REQUIREMENT: Retype the stretch of the text below on emitting an assembly with fsc from "Next up, the" through "if (emitPdb)", keeping every character as it appears.

It takes an output path, whether or not to emit a pdb-file and a doc-file, and if the resulting library should be an executable or a dll. It uses these to construct command-line arguments to use with fsc (through the use of FSharp.Compiler.Service).

The first thing needed to emit the assembly is to figure out where to put temp-files, and where to do with the resulting library file. Therefore, the first two methods of the Emit method are:

var tempBasePath = Path.Combine(outputPath, _project.Name, "obj");  
var outputDll = Path.Combine(outputPath, _project.Name + (emitExe ? ".exe" : ".dll"));  
Directory.CreateDirectory(tempBasePath);  

Next up, the default command line arguments are added together in a list:

var fscArgBuilder = new List<string>();  
fscArgBuilder.Add("fsc.exe");  
fscArgBuilder.Add("--noframework");  
fscArgBuilder.Add("--nologo");  
fscArgBuilder.Add("--out:" + outputDll);  
fscArgBuilder.Add("--target:" + (emitExe ? "exe" : "library"));  

And handle the cases with pdbs and xml-docs:

if (emitPdb)  
{
    var pdb = Path.Combine(outputPath, _project.Name + ".pdb");

    fscArgBuilder.Add("--debug");
    fscArgBuilder.Add("--optimize-");
    fscArgBuilder.Add("--tailcalls-");
    fscArgBuilder.Add("--pdb:" + pdb);
}

if (emitDocFile)

DATA FOR REVIEW:
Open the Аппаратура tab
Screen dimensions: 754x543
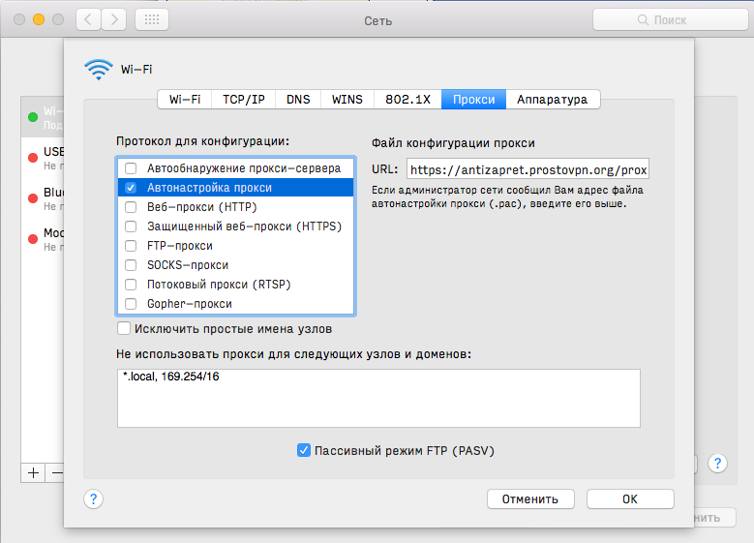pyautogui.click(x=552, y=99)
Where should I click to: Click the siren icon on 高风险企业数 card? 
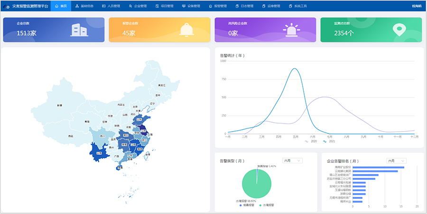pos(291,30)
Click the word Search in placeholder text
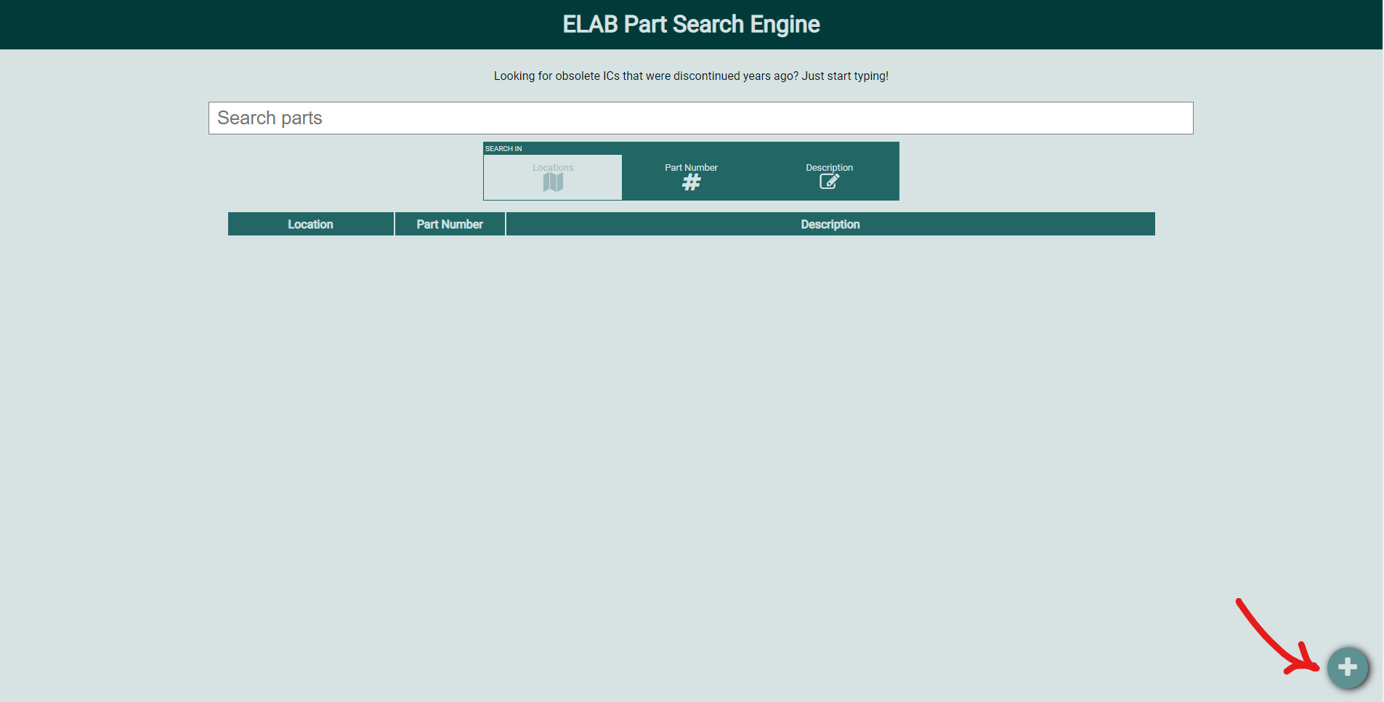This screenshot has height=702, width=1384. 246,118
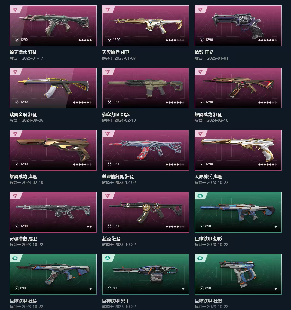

RESPONSE FOR THIS EXERCISE:
Next up, the default command line arguments are added together in a list:

var fscArgBuilder = new List<string>();  
fscArgBuilder.Add("fsc.exe");  
fscArgBuilder.Add("--noframework");  
fscArgBuilder.Add("--nologo");  
fscArgBuilder.Add("--out:" + outputDll);  
fscArgBuilder.Add("--target:" + (emitExe ? "exe" : "library"));  

And handle the cases with pdbs and xml-docs:

if (emitPdb)